July 6, 2006
CBOT Soy Review on Wednesday: Lower; consolidates prior gains
Chicago Board of Trade soybean futures ended on the defensive Wednesday, falling on speculative sales, as the market consolidates previous price gains.
July soybeans ended 7 cents lower at US$5.94 1/2, November soybeans finished 8 1/4 cents lower at US$6.21, December soymeal settled US$4.00 lower at US$178.70 a short tonne, and December soyoil ended 11 points higher at 27.38 cent a pound.
The market continues to trade violently sideways, as futures fail to sustain any prolonged upside or downside momentum, with traders looking at the market on a day to day basis, unwilling to take a long-term stance, said John Kleist of Kleist Ag Consulting.
Futures effectively consolidated, retracing Monday's gains, with the absence of short covering and weather forecasts bringing more moisture into the Midwest next week applying pressure to pin prices in negative territory, analysts said.
The market was overdue for a setback, with upside movement limited by producer and commercial hedging resting above the market, traders add. The theme was consistent throughout, with technical selling adding to the losses with declines accelerating once November futures slipped below support at Monday's low.
Meanwhile, weather remains the key driver of prices, but with favorable near-term conditions and the critical growing stage for soybeans not until August, Kleist said he would not anticipate any major breakout of the recent trading until the crops move into pod setting in August.
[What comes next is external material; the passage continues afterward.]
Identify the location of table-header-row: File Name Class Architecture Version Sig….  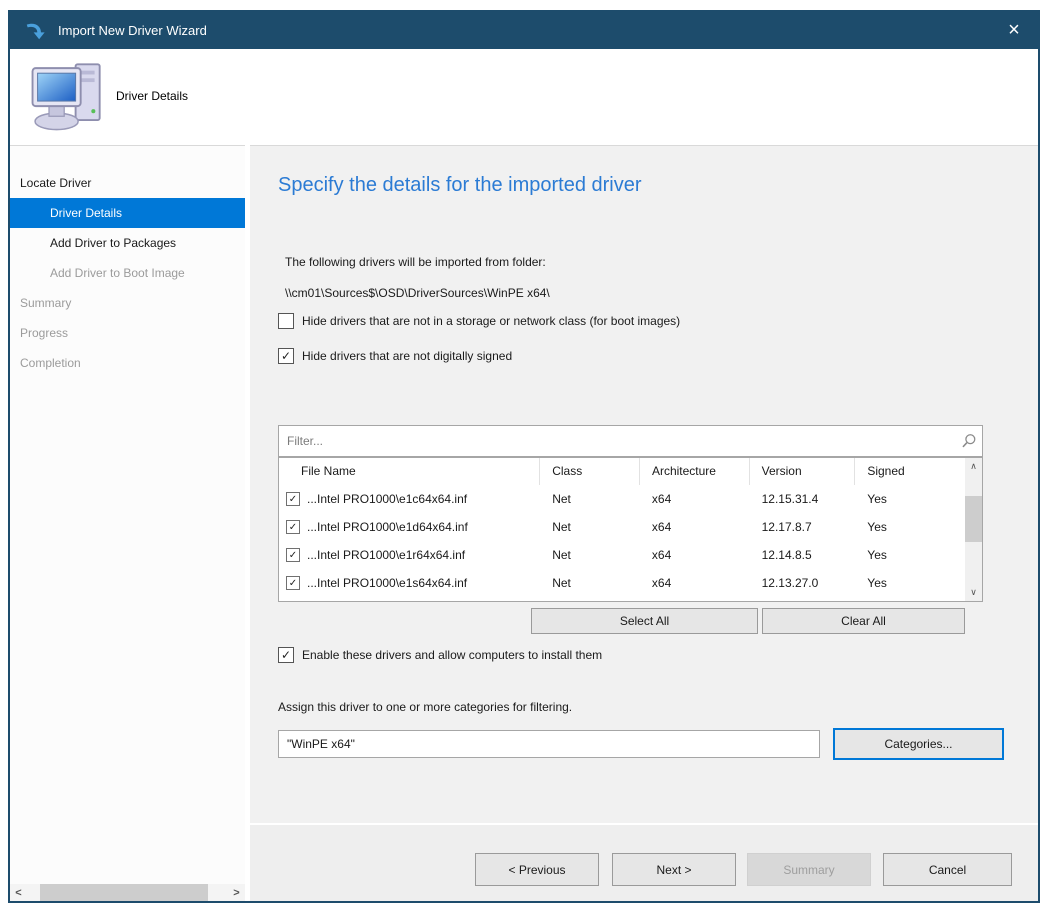
(622, 472).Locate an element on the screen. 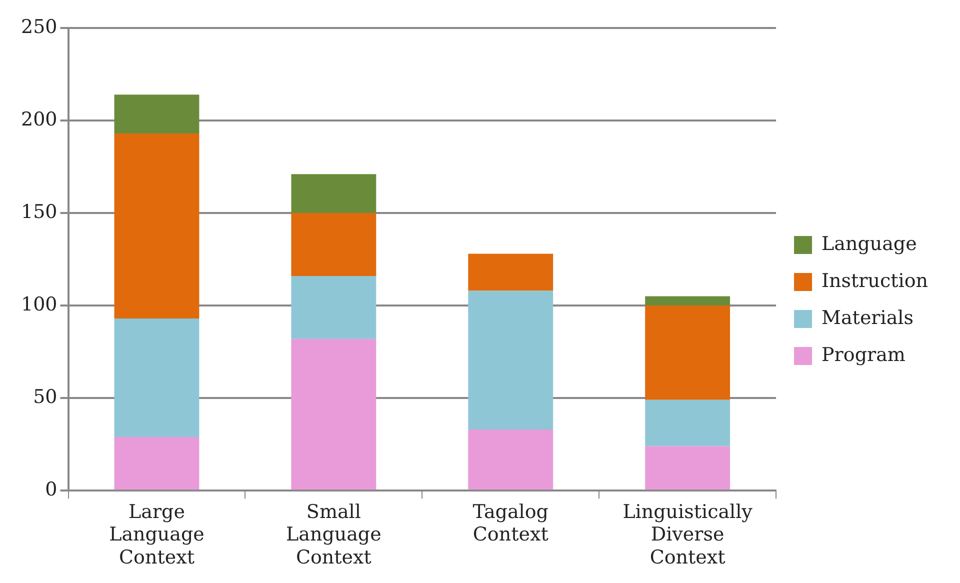 Image resolution: width=960 pixels, height=583 pixels. x-tick-label: Small Language Context is located at coordinates (334, 534).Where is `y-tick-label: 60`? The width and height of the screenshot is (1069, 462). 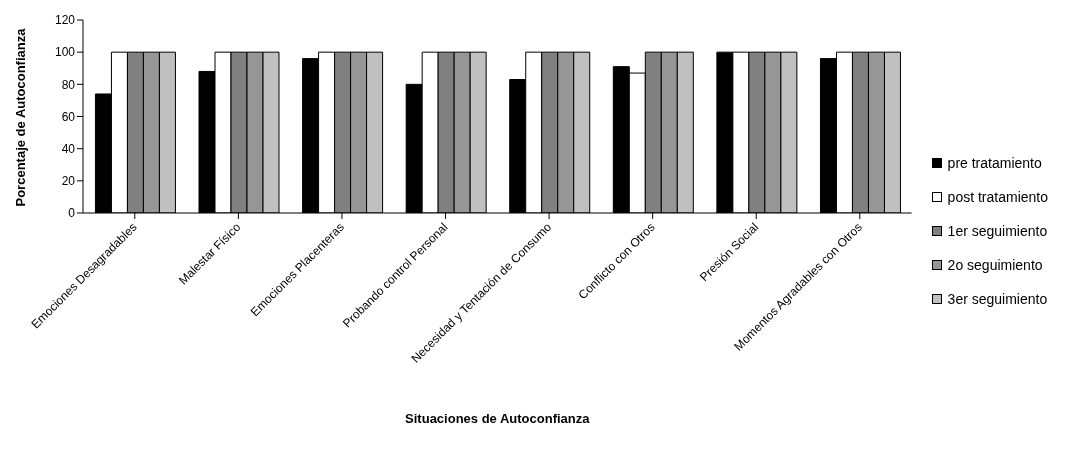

The latest computer generated weather models suggest the building of the Bermuda high into the southeastern U.S., said Mike Palmerino, meteorologist with DTN Meteorlogix. This occurrence would increase the possibility of Gulf moisture pushing into the Midwest, south and east of Des Moines, Iowa, on Monday and Tuesday.
The noon weather models show moisture being forced into the Midwest next week, offsetting early morning forecasts that had rains staying south of the Midwest crop belt, Palmerino said. However, there remains a possibility of a ridge holding moisture out of the Midwest in long-range outlooks, but the models haven't shown enough signs to estimate this as a legitimate threat to Midwest crops, Palmerino added.
Meanwhile, the U.S. Department of Agriculture's weekly grain inspections data for the week ended June 29 will be released after 11 a.m. EDT (1500 GMT) on Thursday, July 6. The report, normally released on Mondays, was rescheduled for Wednesday due to server problems. This report is now being delayed again due to continued server problems, but is expected to be resolved by release time Thursday. Analysts anticipate the inspections will fall within a range of 6 million to 12 million bushels.
In pit trades, RJ O'Brien bought 500 November, Calyon Financial, Citigroup and UBS Securities each bought 300 November. Man Financial sold 900 November, RJ O'Brien and Merrill Lynch each sold 500 November, Calyon Financial and Tenco each sold 400 November. Speculative funds were estimated net sellers on the day.
South American soybean futures ended lower, with the July future settling 18-cent lower at US$6.13.
SOY PRODUCTS
Soy product futures ended with a mixed bag, as spreading between the products created a divergence between soyoil and soymeal price direction, analysts said. Soymeal futures traded defensively, backpedaling in unison with declines in soybeans, traders said.
Soyoil futures were the strongest leg of the complex, managing to divorce itself from the bearish theme circulating through soybeans and soymeal. Speculative buying, soyoil/soymeal spreading and the speculative element attributed to biodiesel and its potential demand for soyoil amid higher crude oil prices helped underpin futures, analyst said.
July oil share ended at 43.15%, and the July crush ended at 76 1/2 cents.
In soymeal trades, buyers and sellers were scattered among various commission houses, with speculative funds net sellers on the day.
In soyoil trades, Bunge Chicago bought 400 December, Fimat and Man Financial each bought 300 December, and Bunge Chicago sold 400 August. Speculative funds bought an estimated 2,000 contracts on the day.